Friday, October 14, 2011

Pragmatic Programmer Tips, 44 - 70

Continuing with the tips given in the Pragmatic Programmer book. This is the third and final entry. 


Pragmatic Programmer reference tips: 44 - 70


Chapter 6 - While You Are Coding
44.  Don't Program by Coincidence
       Rely only on reliable things. Beware of accidental complexity, and don't confuse a happy
       coincidence with a purposeful plan.
45.  Estimate the Order of Your Algorithms
       Get a feel for how long things are likely to take before you write code.
46.  Test Your Estimates
       Mathematical analysis of algorithms doesn't tell you everything. Try timing your code in 
       its target environment.
47.  Refactor Early, Refactor Often
       Just as you might weed and rearrange a garden, rewrite, rework, and re-architect code
       when it needs it. Fix the root of the problem.
48.  Design to Test
       Start thinking about testing before you write a line of code.
49.  Test Your Software, or Your Users Will
       Test ruthlessly. Don't make your users find bugs for you.
50.  Don't Use Wizard Code You Don't Understand
       Wizards can generate reams of code. Make sure you understand all of it before you
       incorporate it into your project.


Chapter 7 - Before The Project
51.  Don't Gather Requirements – Dig for Them
       Requirements rarely lie on the surface. They're buried deep beneath layers of assumptions, 
       misconceptions, and politics.
52.  Work with a User to Think Like a User
       It's the best way to gain insight into how the system will really be used.
53.  Abstractions Live Longer than Details
       Invest in the abstraction, not the implementation.

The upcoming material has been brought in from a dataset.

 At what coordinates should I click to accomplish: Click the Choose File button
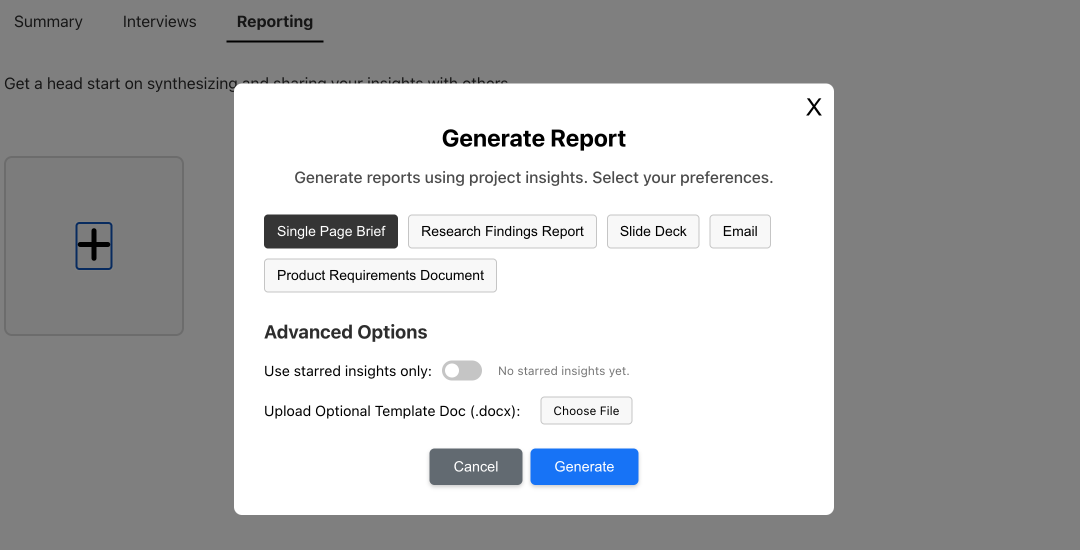click(x=586, y=411)
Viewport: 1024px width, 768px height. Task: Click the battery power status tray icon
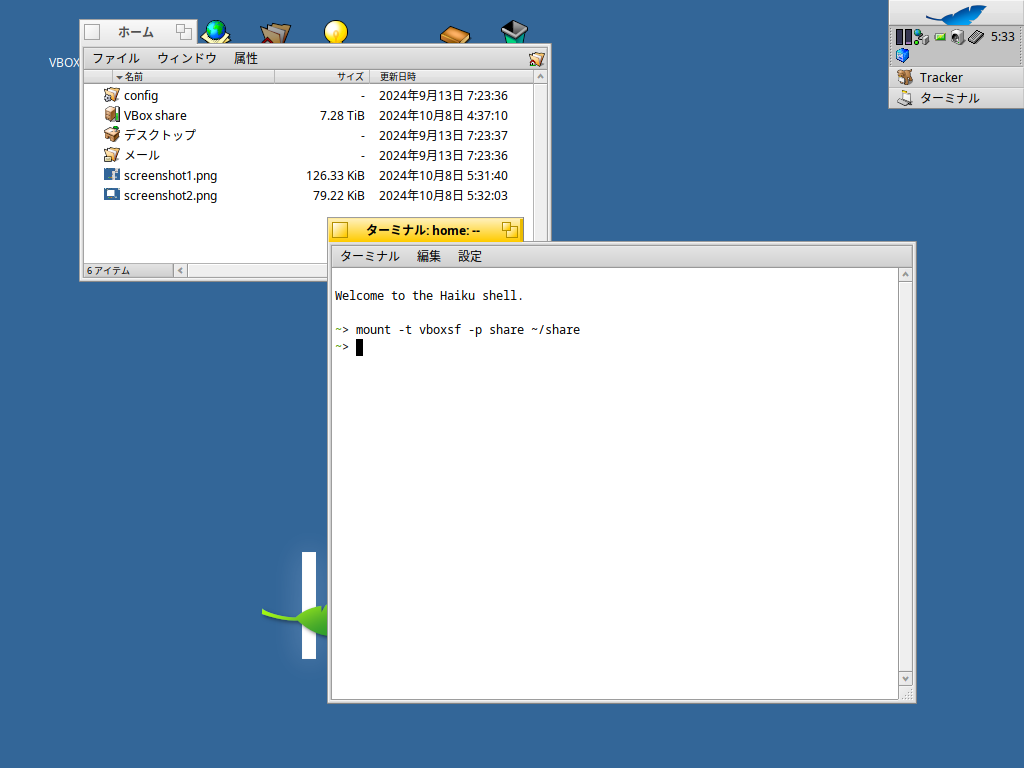[940, 37]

Abstractions can survive the barrage of 
       changes from different implementations and new technologies.
54.  Use a Project Glossary
       Create and maintain a single source of all the specific terms and vocabulary for a project.
55.  Don't Think Outside the Box – Find the Box
       When faced with an impossible problem, identify the real constraints. Ask yourself: 
       "Does it have to be done this way? Does it have to be done at all?"
56.  Start When You're Ready
       You've been building experience all your life. Don't ignore niggling doubts.
57.  Some Things Are Better Done than Described
       Don't fall into the specification spiral—at some point you need to start coding.
58.  Don't Be a Slave to Formal Methods
       Don't blindly adopt any technique without putting it into the context of your development 
       practices and capabilities.
59.  Costly Tools Don't Produce Better Designs
       Beware of vendor hype, industry dogma, and the aura of the price tag. Judge tools on
       their merits.


Chapter 8 - Pragmatic Projects
60.  Organize Teams Around Functionality
       Don't separate designers from coders, testers from data modelers. Build teams the way 
       you build code.
61.  Don't Use Manual Procedures
       A shell script or batch file will execute the same instructions, in the same order, time 
       after time.
62.  Test Early. Test Often. Test Automatically
       Tests that run with every build are much more effective than test plans that sit on a shelf.
63.  Coding Ain't Done 'Til All the Tests Run
       'Nuff said.
64.  Use Saboteurs to Test Your Testing
       Introduce bugs on purpose in a separate copy of the source to verify that testing will catch 
       them.
65.  Test State Coverage, Not Code Coverage
       Identify and test significant program states. Just testing lines of code isn't enough.
66.  Find Bugs Once
       Once a human tester finds a bug, it should be the last time a human tester finds that bug. 
       Automatic tests should check for it from then on.
67.  English is Just a Programming Language
       Write documents as you would write code: honor the DRY principle, use metadata, 
       MVC, automatic generation, and so on
68.  Build Documentation In, Don't Bolt It On
       Documentation created separately from code is less likely to be correct and up to date.
69.  Gently Exceed Your Users' Expectations
       Come to understand your users' expectations, then deliver just that little bit more.
70.  Sign Your Work
       Craftsmen of an earlier age were proud to sign their work. You should be, too.